Waterproof Cruises

Northwest Passage

In winter, this “roof of the world” is transformed into a majestic white desert; whilst in Summer, for a few short weeks, the temperature rises enough for the ice to melt.

Call us on +31 (0) 858 771 583

Contact us to book now!

Northwest Passage

Set sail for the Far North, well beyond the Arctic Circle, to a legendary, highly coveted maritime route: the Northwest Passage, the historical shipping route between the Atlantic and the Pacific. This route is situated north of the Arctic circle extending from north of Baffin Island (Canada) to the Beaufort Sea (above Alaska)

In Winter, this “roof of the world” is transformed into a majestic white desert; whilst in Summer, for a few short weeks, the temperature rises enough for the ice to melt. Life reappears, nature is reborn, the mythical route is finally free and we can breathe in the unique scent of great adventure.

Note:
This is a sample itinerary. We do our utmost to guarantee the best experience, unfortunately we have no control over the weather or wildlife behaviour. Ports of embarkation and disembarkation and sites may change depending on vessel and departure dates, weather- and ice conditions.
Here are a few highlights of places we may visit during this cruise.

  • Kangerlussuaq

    From 1941 to 1992, the town of Kangerlussuaq in Greenland was home to an American military base. Nowadays, thanks to its international airport, it has become a transit point for travellers seeking adventure in the Far North. Located to the north of the Arctic Circle, this town is the starting point of magnificent discoveries surrounded by unspoiled nature. Indeed, just a few dozen kilometres from there it is possible to get close to the Greenland ice sheet, the largest body of ice in the Northern Hemisphere.
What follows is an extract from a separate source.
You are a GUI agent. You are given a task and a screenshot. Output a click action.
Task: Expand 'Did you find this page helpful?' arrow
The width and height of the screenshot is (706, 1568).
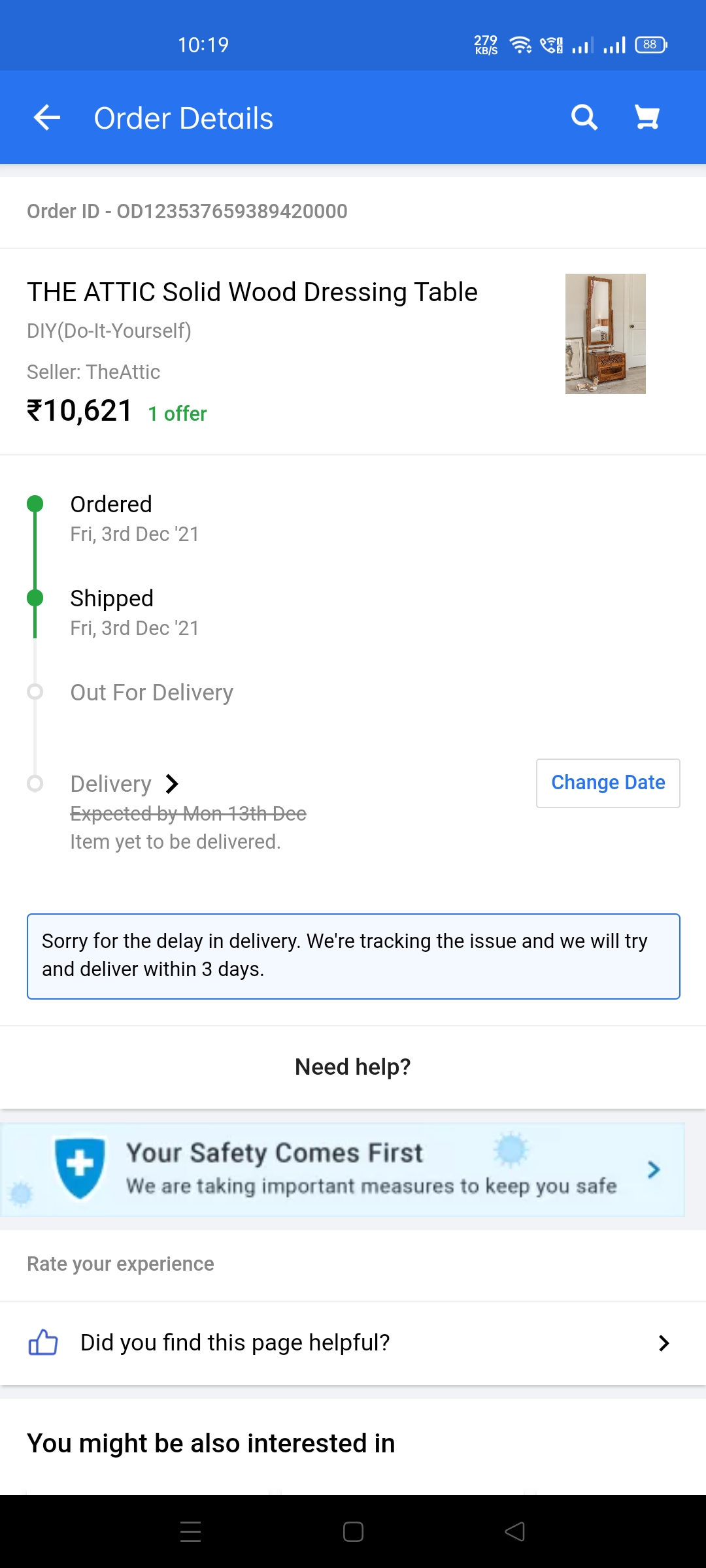click(664, 1343)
From Kangerlussuaq, admire also the superb landscapes of tundra in autumnal colours, where Arctic hares, musk oxen, Arctic foxes, reindeer, falcons and eagles live.

    Sisimiut

    During your cruise, we invite you to discover Sisimiut, founded in 1756 and the second largest town in Greenland. This small town is typical of Greenland, boasting bewitching panoramas: here and there, colourful stilt houses dot the undulating landscape, and the small fishing port stands as the gateway to an icy realm. As for the town centre, it is home to a number of historic buildings, a small church and a museum which retraces the history of the Inuit people, as well as many craft shops. When your ship drops anchor here, you will set out to meet the locals in a typically arctic atmosphere.

  • Ilulissat

    At the heart of Disko Bay - a UNESCO World Heritage Site - the Ilulissat Icefjord provides an extraordinary spectacle of almost surreal beauty, with the largest icebergs of the northern hemisphere. The sculptural icebergs continue their timeless journey, shimmering with their eternal light. Vast pieces of ice break off from the bergs and rejoin the inexorable movement of the sea. Close by lies the town of Ilulissat, the region’s principal destination. Encircled by icebergs, it has retained a unique mix of traditional Arctic life, with multicoloured wooden houses, huskies and the leather tanners who still work today using the ancient methods of their ancestors.

    Tugtutoq

    The small uninhabited island of Tugtutoq, a former Inuit encampment, is located in the Upernavik region. The power of this place lies in its soft landscapes, which conceal many archaeological treasures nestling in the wild tundra. After a stop on a beautiful beach, you will have the opportunity to walk around ancient peat houses from the Thule civilisation, built according to a traditional method. The graves of a cemetery, dotted here and there between the rocks, seem to remind visitors of the presence of ancestors in these places marked by the Thulean culture.

  • Kullorsuaq

    Well beyond the Arctic Circle, in the majestic landscapes of Greenland’s Northwest, you will find the village of Kullorsuaq, the last bastion of Greenland’s traditional hunters. Here is where you will find Greenland’s true character… Vast mineral expanses, sumptuous mountains, impressive glaciers and, above all, the local population which still lives off fishing and seal or bear hunting. Hospitality and respect for nature are essential elements in the daily lives of these men, who live an austere life. When we drop anchor in this remote part of the world, set off to discover these friendly people who are also talented craftsmen, deftly sewing the furs and skins of marine mammals. This will be a unique and authentic experience.

    Savissivik

    Some places in this world are so magical that their beauty cannot be described in words… Savissivik, a small Inuit village with less than a hundred inhabitants, is one such place. Rightly considered to be the biggest iceberg graveyard in Greenland, it is a stunning sight to behold. During your Zodiac outing, you will sail between these icy giants. Once on land, you can hike to a viewpoint from which to enjoy breathtaking views over these icebergs, which come in an incredibly diverse range of shapes and colours. Photographers will love it. Savissivik Bay attracts many bears and is also known for having been the home of one of the world’s biggest meteorites, but the latter has now been moved to a museum in New York.

  • Pond Inlet, Nunavut

    On Baffin Island, located in northern Canada at the mouth of the famous NorthWest Passage, there is a small Inuit settlement at the very bounds of infinity. To get there, cross the Arctic Circle, the imaginary line that separates man from lands of mystery and wonder. It’s not so much the way of life that sets Pond Inlet’s inhabitants apart, so much as the setting. Snow-capped mountains, fjords and glaciers combine in a dazzling natural environment that fills space and expands time. Some discoveries change you forever: this is one of them.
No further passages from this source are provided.